3 I have seen Meg Ryan suck collagen directly into her lips with a straw.
4
I have seen Burt Reynolds lie down on the side of the road and call a tow truck to come lift his face.
5
I have seen Kim Kardashian’s ass get a rest-of-body reduction.
6
I have seen the remnants of Kenny Rogers’s and Dolly Parton’s original faces dissipate like islands in the stream.
7
I have seen Heidi Montag order “one of each.”
8
I have seen Carmen Electra transform a simple boob job into an entire boob career.
9
And I have seen Michael Jackson... hoo boy.
10
Michael, Michael, Michael.
11
I think of Psalms 27:8: “When thou saidst, Seek ye my face, my heart said unto thee, Thy face, L
ORD
, will I seek.”
12
Did Michael read that and take it literally?
13
His songs celebrated my Creation; his dancing was praise in movement; he ruled the Kingdom of Pop with a bejeweled glove and a diapered monkey.
14
But uneasy lies the head that wears a crown; and for MJ, even uneasier lay the skin and cartilage at the front of that head.
15
Yet I pitied him; so at the end, as he faded away, entombed in that chalky, polymerous face-soup, I filled him with one last vision of the angelic youth who once fronted a sublime fraternal quintet;
16
And I heard his final, heartbreaking thought as he beheld that nine-year-old:
17
“I want you back!”
18
(By the way, in case thou wert wondering: Michael is in heaven.
19
No, we do not permit pedophiles here; but what is a just God to do, when the cherubs’ parents keep settling out of court?)

CHAPTER 4

1
Y
ea, the breadth of the dubious behavior practiced in secret by the famous would fill a book;
2 And that book is this one, so let us proceed.

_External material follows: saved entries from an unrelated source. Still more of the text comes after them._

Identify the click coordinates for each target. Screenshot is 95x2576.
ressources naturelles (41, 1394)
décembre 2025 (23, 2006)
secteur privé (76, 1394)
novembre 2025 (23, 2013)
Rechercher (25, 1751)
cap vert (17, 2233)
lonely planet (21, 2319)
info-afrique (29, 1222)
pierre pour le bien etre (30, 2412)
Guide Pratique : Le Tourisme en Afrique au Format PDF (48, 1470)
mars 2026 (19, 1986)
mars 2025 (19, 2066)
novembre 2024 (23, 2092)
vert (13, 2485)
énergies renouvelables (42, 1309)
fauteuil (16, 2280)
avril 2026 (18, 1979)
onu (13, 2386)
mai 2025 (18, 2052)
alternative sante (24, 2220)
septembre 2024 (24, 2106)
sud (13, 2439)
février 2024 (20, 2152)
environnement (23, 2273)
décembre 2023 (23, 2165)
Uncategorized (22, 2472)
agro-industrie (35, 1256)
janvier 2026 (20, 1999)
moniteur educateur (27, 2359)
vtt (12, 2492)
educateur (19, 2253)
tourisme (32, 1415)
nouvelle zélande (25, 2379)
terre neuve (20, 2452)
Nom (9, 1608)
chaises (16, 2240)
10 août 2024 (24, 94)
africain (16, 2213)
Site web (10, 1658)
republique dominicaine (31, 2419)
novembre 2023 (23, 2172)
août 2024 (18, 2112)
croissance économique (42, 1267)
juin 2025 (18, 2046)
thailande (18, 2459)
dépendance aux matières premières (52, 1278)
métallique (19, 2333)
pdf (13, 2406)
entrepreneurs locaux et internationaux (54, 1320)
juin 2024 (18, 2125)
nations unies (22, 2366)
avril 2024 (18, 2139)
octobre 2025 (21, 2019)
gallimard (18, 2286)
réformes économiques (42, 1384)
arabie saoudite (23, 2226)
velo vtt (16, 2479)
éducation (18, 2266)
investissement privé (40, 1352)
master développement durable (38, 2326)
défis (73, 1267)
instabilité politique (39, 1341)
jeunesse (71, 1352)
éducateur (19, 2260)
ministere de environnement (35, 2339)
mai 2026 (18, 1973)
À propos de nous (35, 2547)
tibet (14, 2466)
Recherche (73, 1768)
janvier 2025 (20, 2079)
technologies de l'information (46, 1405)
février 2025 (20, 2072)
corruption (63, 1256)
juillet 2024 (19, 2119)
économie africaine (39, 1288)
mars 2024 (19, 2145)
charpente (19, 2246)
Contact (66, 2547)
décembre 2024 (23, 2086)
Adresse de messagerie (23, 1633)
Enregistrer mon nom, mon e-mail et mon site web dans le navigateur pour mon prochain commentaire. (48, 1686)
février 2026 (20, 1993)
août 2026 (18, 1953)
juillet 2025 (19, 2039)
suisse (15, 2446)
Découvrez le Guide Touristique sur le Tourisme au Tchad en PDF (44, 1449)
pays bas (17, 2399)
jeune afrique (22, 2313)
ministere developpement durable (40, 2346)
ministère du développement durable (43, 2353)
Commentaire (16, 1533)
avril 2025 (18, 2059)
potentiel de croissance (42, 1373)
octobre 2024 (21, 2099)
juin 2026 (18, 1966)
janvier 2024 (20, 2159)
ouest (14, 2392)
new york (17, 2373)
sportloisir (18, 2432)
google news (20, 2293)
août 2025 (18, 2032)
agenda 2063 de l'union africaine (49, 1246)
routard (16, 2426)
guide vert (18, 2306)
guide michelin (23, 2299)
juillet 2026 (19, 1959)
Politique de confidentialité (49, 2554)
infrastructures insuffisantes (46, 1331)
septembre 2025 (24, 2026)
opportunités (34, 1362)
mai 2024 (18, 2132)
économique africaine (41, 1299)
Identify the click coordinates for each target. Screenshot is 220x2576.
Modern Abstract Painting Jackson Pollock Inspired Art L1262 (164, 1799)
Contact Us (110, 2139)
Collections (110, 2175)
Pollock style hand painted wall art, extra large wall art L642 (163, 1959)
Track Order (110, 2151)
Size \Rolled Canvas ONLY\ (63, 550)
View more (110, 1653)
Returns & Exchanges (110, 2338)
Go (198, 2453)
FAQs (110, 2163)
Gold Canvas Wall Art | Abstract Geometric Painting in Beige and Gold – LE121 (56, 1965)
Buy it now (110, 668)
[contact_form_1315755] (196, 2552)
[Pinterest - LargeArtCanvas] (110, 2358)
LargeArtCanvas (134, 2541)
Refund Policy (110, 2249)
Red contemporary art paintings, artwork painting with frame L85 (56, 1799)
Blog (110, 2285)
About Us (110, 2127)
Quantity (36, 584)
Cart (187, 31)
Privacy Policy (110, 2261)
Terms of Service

3 I have seen Christian Bale call Nelson Mandela’s three-year-old great-grandson a useless sack of shit.
4
I have seen Mel Gibson . . . actually, nothing worse than what thou hast already seen, which is bad enough.
5
I have seen Angelina Jolie place four Botswanan orphans in a steel cage and order them to “fight for my love”;
6
And I have seen Brad Pitt tell those Botswanan orphans that the first rule of fighting for Angelina Jolie’s love, is not to talk about fighting for Angelina Jolie’s love.
7
I have seen Jennifer Aniston bounce back from breakup after breakup tougher and stronger than ever.